#### Task material:
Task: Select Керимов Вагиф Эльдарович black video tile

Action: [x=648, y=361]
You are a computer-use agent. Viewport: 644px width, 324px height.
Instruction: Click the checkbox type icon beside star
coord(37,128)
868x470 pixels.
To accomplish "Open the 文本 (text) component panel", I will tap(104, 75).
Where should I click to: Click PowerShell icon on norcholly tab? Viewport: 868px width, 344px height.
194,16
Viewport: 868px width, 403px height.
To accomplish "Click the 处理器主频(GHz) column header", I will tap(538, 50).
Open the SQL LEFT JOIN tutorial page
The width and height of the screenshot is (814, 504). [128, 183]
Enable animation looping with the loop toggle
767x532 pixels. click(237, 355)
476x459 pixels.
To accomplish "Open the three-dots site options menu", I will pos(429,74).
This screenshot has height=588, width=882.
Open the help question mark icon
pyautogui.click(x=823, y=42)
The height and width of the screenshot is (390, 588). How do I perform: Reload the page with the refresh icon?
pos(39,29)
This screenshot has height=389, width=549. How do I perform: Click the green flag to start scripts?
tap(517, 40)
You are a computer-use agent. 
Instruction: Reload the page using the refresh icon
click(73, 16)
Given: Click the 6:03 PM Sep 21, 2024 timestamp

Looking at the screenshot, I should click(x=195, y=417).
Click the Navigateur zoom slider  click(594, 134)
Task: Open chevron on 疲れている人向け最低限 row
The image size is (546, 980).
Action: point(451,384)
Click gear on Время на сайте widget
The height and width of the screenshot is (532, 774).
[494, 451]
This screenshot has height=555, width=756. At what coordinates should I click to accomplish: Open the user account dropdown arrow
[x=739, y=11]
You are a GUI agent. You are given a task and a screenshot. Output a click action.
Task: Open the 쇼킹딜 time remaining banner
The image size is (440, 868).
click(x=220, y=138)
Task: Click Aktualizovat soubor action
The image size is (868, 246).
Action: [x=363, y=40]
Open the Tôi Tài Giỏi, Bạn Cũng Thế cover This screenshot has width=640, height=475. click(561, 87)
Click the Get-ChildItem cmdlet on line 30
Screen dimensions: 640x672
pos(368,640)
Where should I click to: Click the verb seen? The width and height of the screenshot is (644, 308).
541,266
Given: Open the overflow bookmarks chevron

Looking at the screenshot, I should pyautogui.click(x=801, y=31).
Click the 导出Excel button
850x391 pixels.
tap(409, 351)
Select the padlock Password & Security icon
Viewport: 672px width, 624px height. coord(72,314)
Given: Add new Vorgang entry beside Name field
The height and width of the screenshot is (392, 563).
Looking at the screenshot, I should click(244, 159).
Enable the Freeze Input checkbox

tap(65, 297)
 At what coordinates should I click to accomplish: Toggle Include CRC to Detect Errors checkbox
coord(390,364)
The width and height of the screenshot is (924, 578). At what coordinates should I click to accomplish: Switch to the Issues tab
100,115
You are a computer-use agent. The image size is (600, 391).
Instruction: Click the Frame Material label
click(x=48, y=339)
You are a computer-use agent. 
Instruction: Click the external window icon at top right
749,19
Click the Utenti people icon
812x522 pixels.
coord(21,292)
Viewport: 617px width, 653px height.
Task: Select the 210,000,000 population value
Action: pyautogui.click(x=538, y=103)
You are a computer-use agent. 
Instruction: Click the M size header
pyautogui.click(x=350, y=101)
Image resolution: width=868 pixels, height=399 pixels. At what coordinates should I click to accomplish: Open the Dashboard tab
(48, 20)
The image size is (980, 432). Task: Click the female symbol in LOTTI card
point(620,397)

#### Exercise description:
Lines from the records above that hold "will" are the ones to list.

#### Written response:
To accomplish "Open the 文本 (text) component panel", I will tap(104, 75).
To accomplish "Click the 处理器主频(GHz) column header", I will tap(538, 50).
To accomplish "Open the three-dots site options menu", I will pos(429,74).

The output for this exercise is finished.